Puis, l’embout entre les dents, il lui fit un petit signe de la main et disparut dans l’eau obscure.

L’eau avait atteint les épaules des hommes dans la chambre ancienne. La terreur montait en eux aussi vite que l’inondation. Mais toute trace de panique avait disparu. Ambrose et Marquez acceptaient leur sort dans leur Enfer privé du fond de la terre. Marquez avait décidé de lutter jusqu’à son dernier souffle tandis qu’Ambrose attendait la mort en silence et sans trembler. Il envisageait de passer à travers la fissure et de nager dans le tunnel jusqu’à ce que ses poumons éclatent.

— Il ne reviendra pas, n’est-ce pas ? dit Marquez.

— On dirait que non, ou alors il arrivera trop tard. Il a probablement pensé qu’il valait mieux nous donner de faux espoirs.

— C’est drôle, j’avais pourtant l’impression qu’on pouvait lui faire confiance.

— Peut-être le pouvons-nous encore, dit Ambrose en apercevant ce qui ressemblait à un ver luisant approcher au fond de l’eau.

— Dieu soit loué ! souffla Marquez en voyant le faisceau de la lampe danser sur le plafond et les murs de la crypte au moment où la tête de Pitt sortait de l’eau. Vous êtes revenu !

— En aviez-vous douté ?

— Où est Pat ? demanda Ambrose en croisant le regard de Pitt à travers la plaque de verre de son masque.

— À l’abri. Il y a un puits sec à environ vingt-cinq mètres en bas du tunnel.

— Je sais lequel, dit Marquez d’une voix à peine intelligible. Il conduit au niveau supérieur de Pandora.

Voyant que le mineur commençait à présenter des signes d’hypothermie, assoupissement et confusion, Pitt choisit de l’emmener avant Ambrose, qui paraissait en meilleure forme. Il devait se dépêcher car le froid paralysant enveloppait déjà ces hommes et menaçait de les tuer.

— Vous êtes le suivant, monsieur Marquez.

— Je vais peut-être paniquer et m’évanouir quand je serai dans l’eau, prévint Marquez.

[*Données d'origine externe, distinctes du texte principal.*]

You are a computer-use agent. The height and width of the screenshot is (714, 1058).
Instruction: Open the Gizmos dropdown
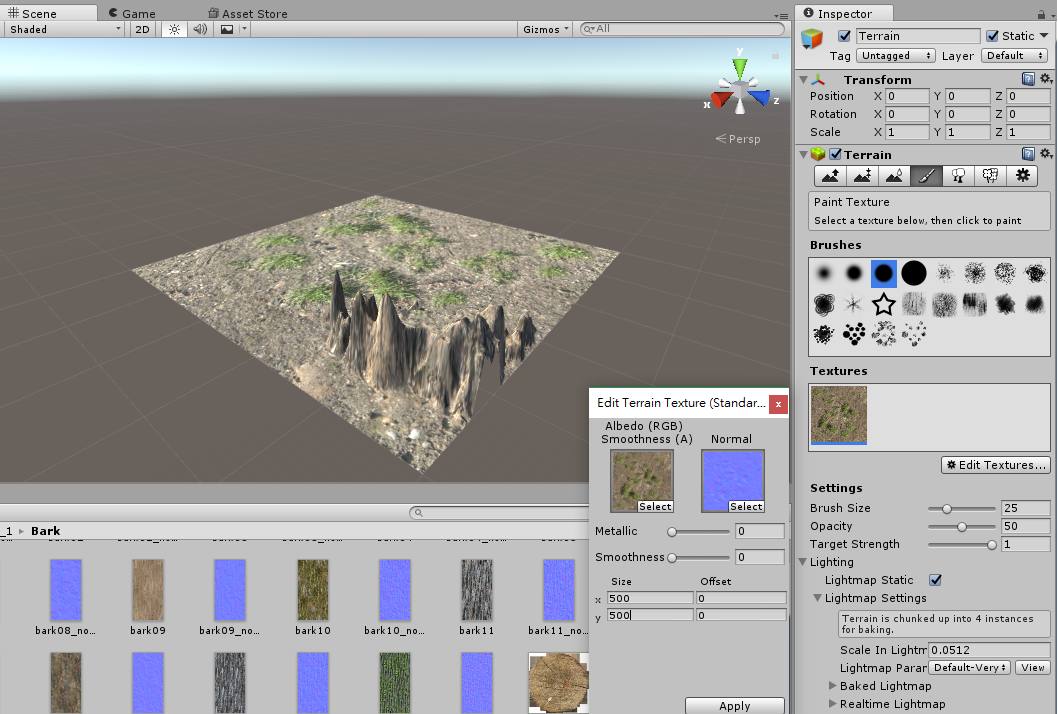pos(546,29)
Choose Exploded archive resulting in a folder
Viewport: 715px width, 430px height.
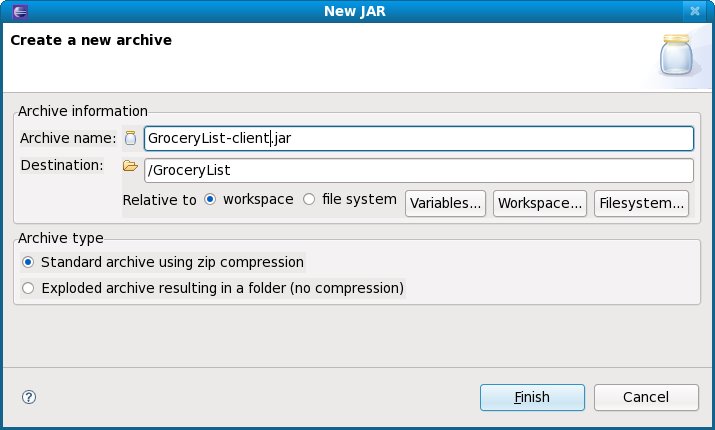pyautogui.click(x=28, y=288)
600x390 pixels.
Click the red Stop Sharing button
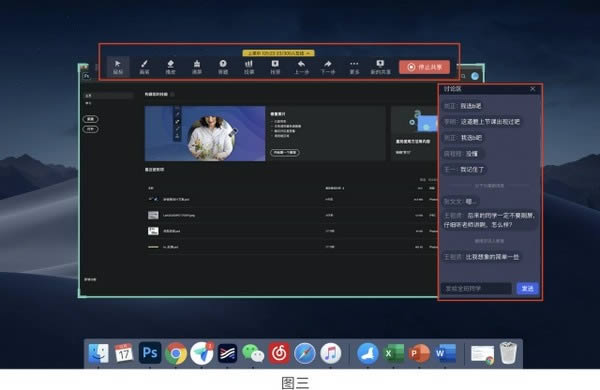424,67
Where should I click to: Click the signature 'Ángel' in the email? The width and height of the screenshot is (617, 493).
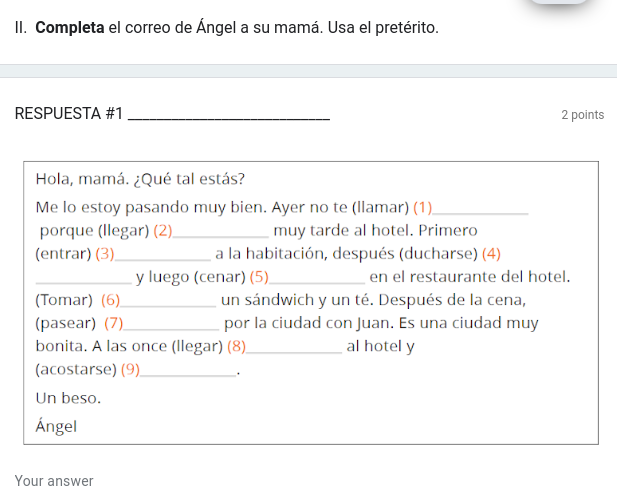point(56,425)
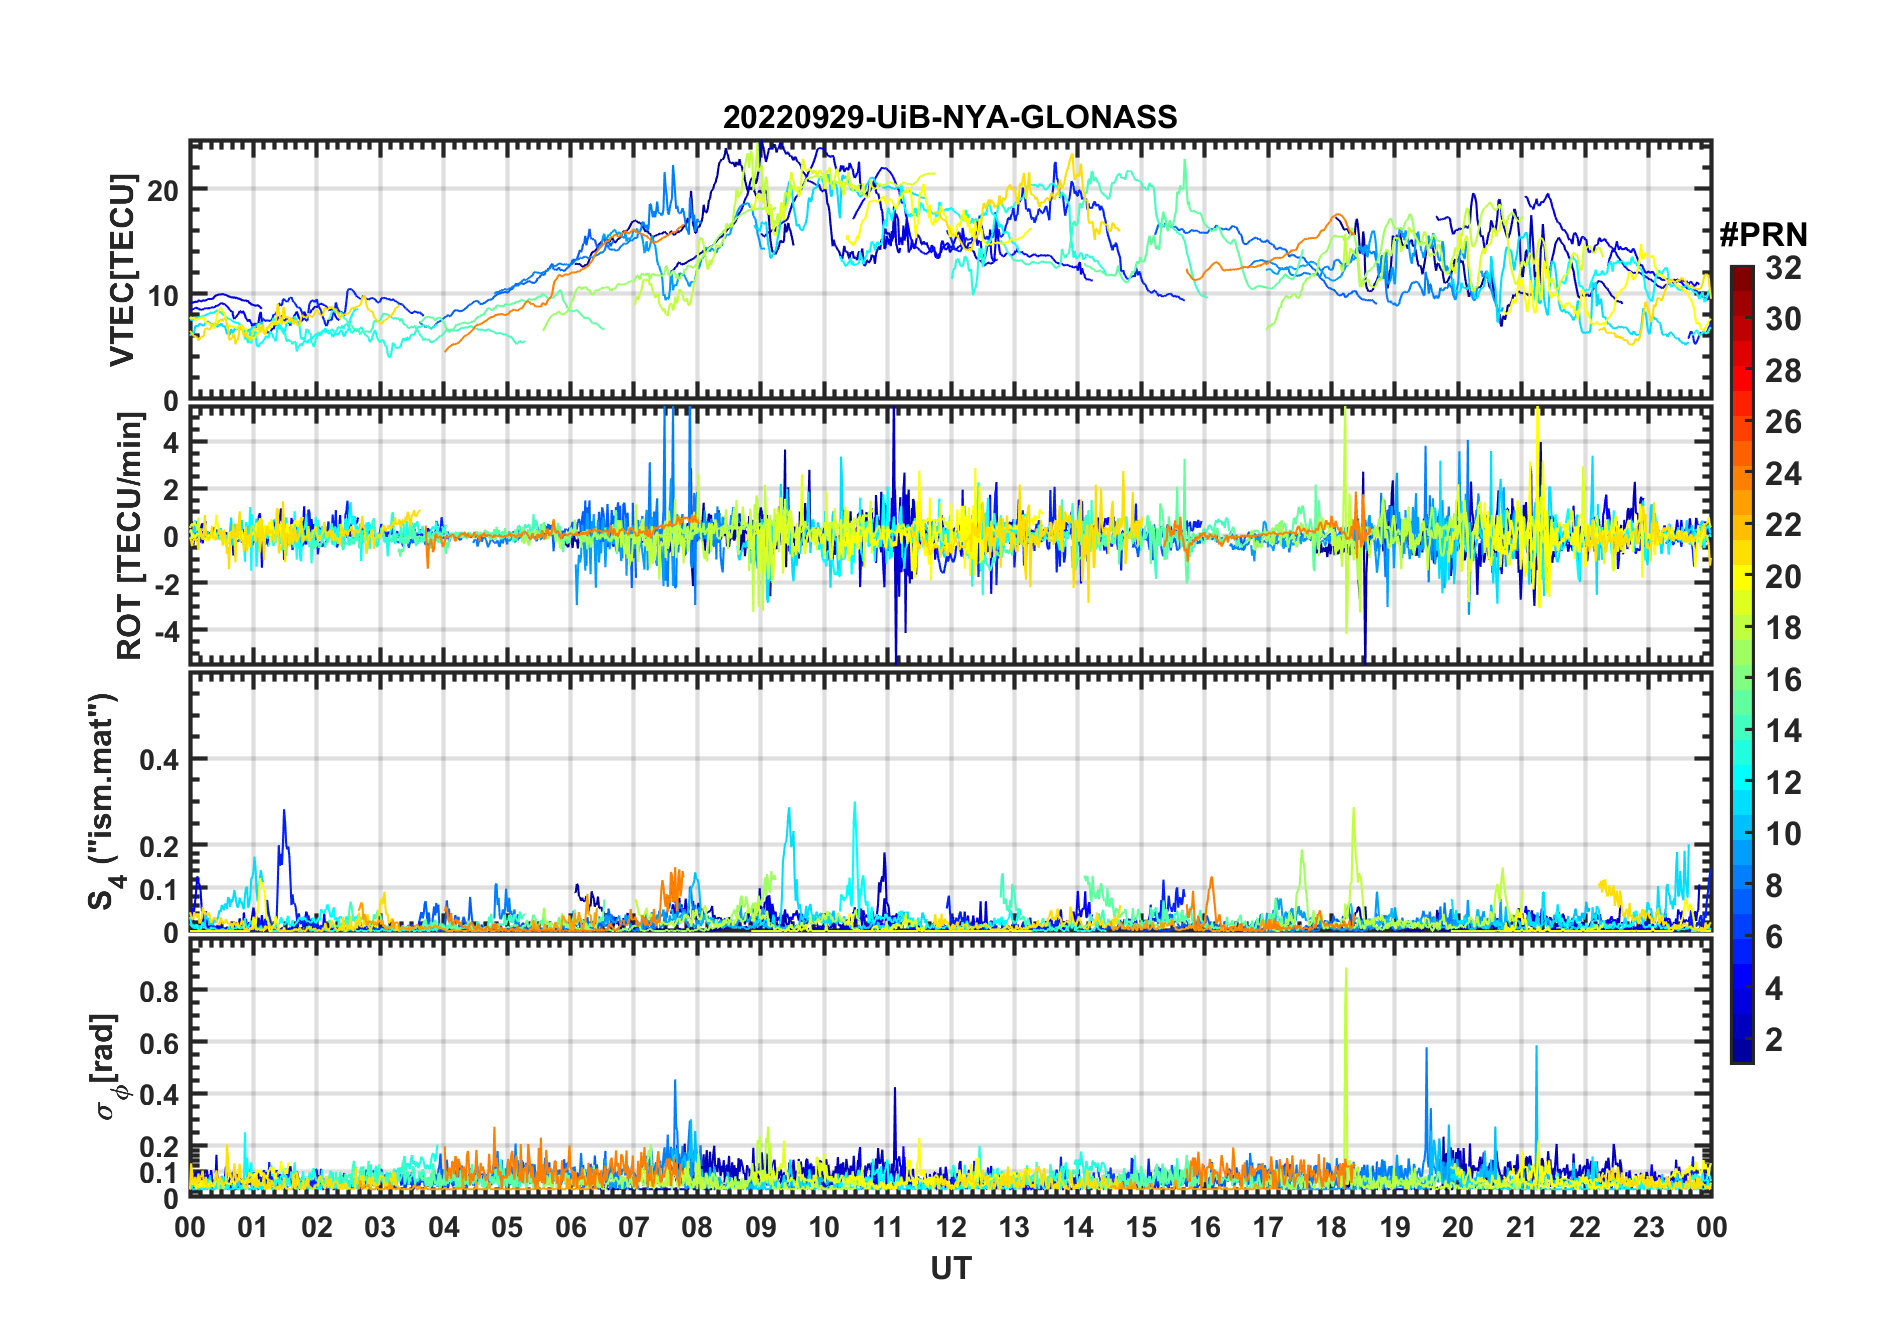Select the #PRN colorbar title
1902x1330 pixels.
(x=1763, y=235)
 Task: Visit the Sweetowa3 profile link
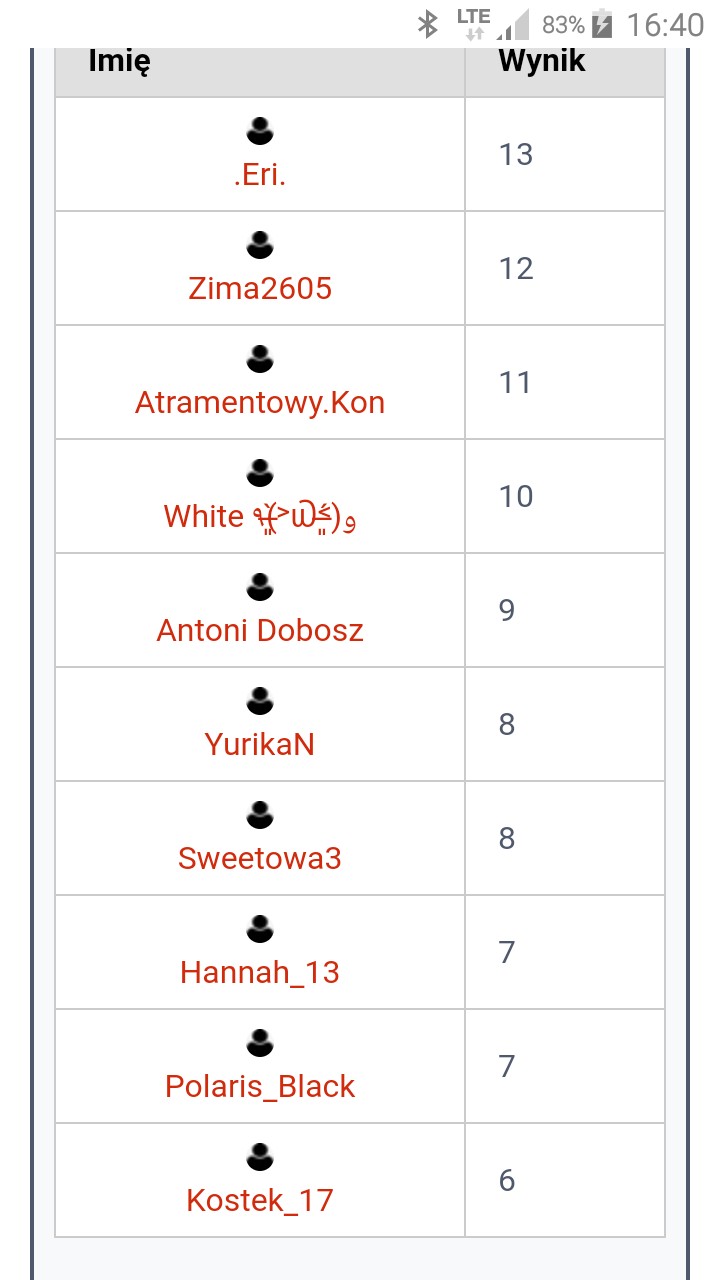coord(260,859)
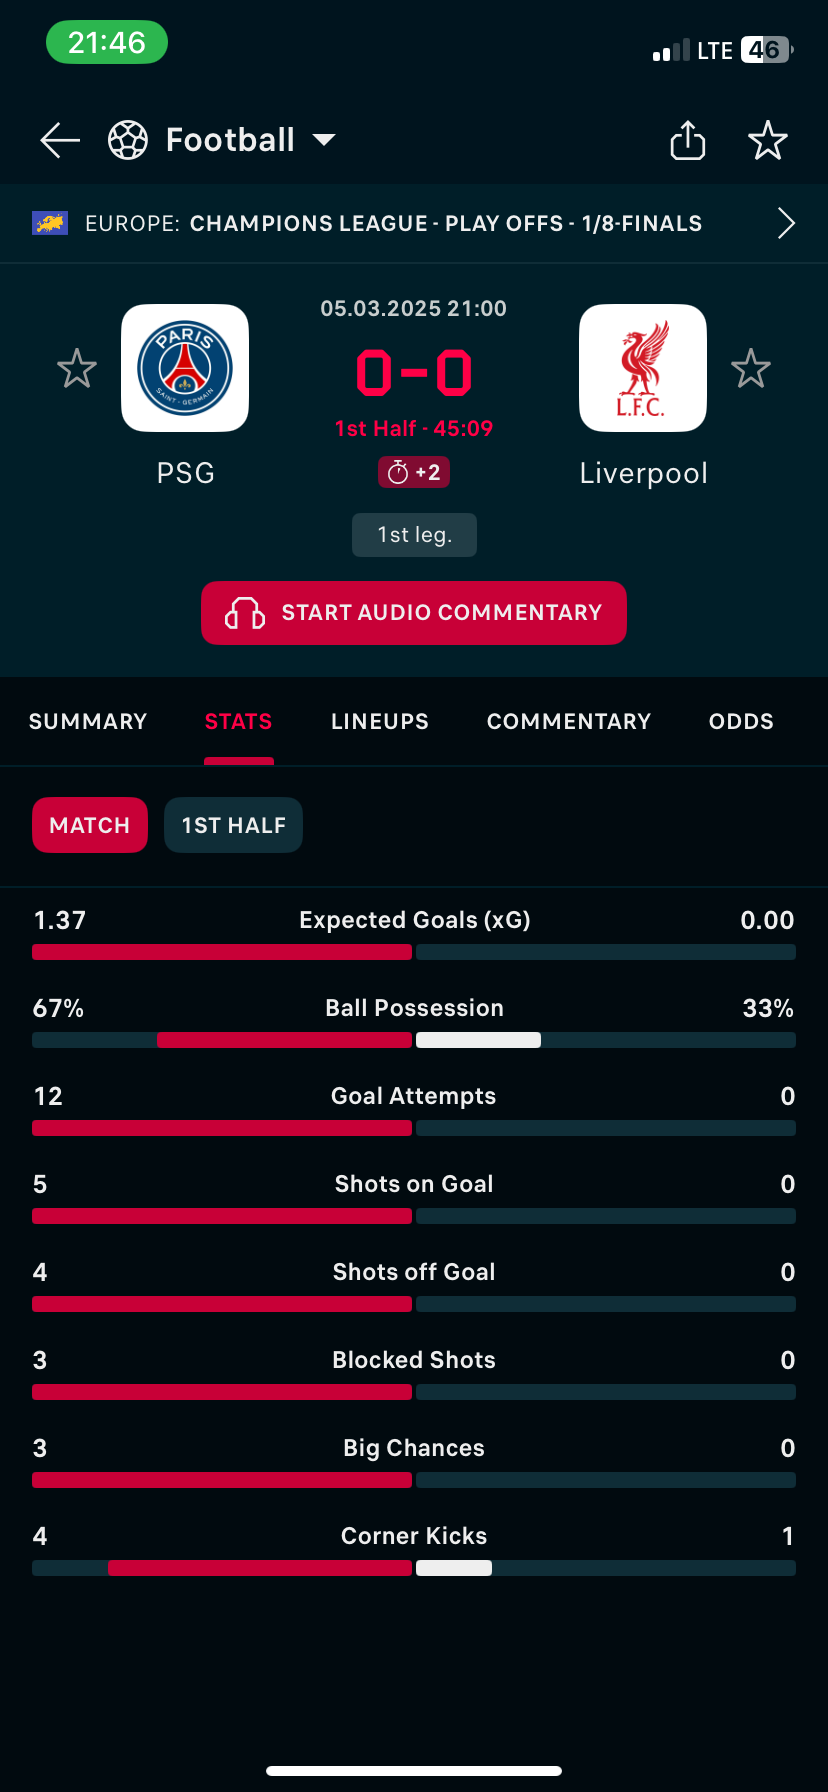
Task: Tap the stopwatch added-time badge
Action: tap(414, 472)
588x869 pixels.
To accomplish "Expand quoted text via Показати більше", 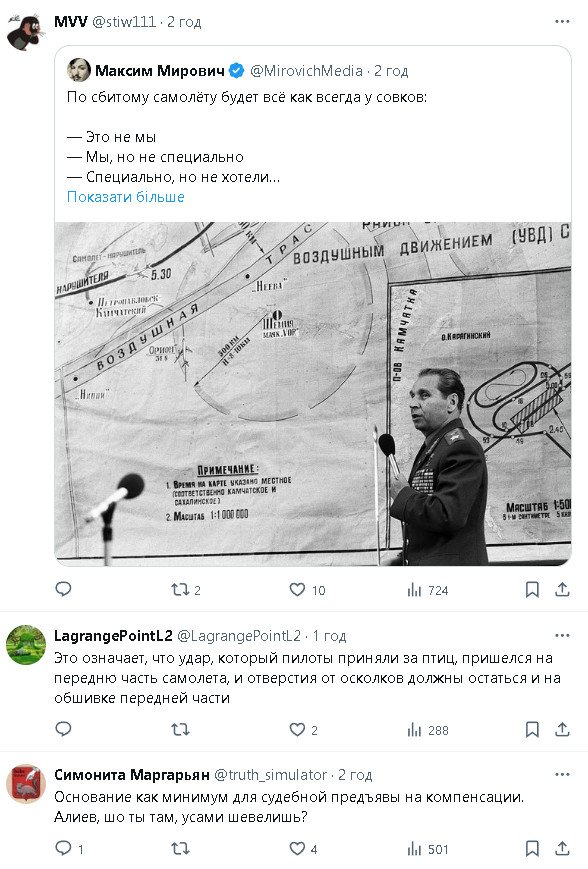I will pos(126,197).
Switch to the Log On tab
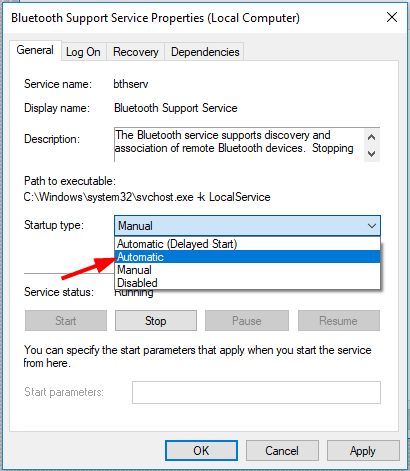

Pitt le prit par l’épaule.

— Imaginez que vous flottez dans l’eau de Waikiki Beach.

— Bonne chance, dit Ambrose.

Pitt sourit et tapa amicalement sur l’épaule de l’anthropologue.

— Ne vous sauvez pas !

— Je vous attends ici.

— Allez, l’ami, dit Pitt à Marquez. On y va !

Le voyage se passa sans heurt. Pitt fit de son mieux pour atteindre le puits aussi vite que possible. Il comprenait que si le mineur ne se séchait pas rapidement, il perdrait conscience. Pour un homme ayant peur de l’eau, Marquez s’était montré courageux. Il avait pris une profonde inspiration au détendeur qu’il avait rendu à Pitt sans s’affoler.

Quand ils arrivèrent à l’échelle, Pitt aida Marquez à monter les premiers échelons jusqu’à ce qu’il soit complètement sorti de l’eau froide.

— Vous pensez pouvoir arriver au prochain tunnel tout seul ?

— Il va bien falloir, bégaya Marquez, luttant contre le froid qui avait envahi ses veines. Je n’ai pas l’intention d’abandonner.

Pitt le quitta et retourna chercher Ambrose à qui l’eau glacée commençait à donner un teint de cadavre. L’hypothermie avait abaissé la température de son corps à 34°C. Deux degrés de moins et il tomberait dans le coma. Cinq minutes de plus et il serait trop tard. L’eau n’était plus qu’à quelques centimètres du plafond, aussi Pitt ne perdit-il pas de temps à parler, il enfila l’embout du détendeur entre les dents de l’anthropologue et le tira, par la fissure du sol, jusqu’au tunnel.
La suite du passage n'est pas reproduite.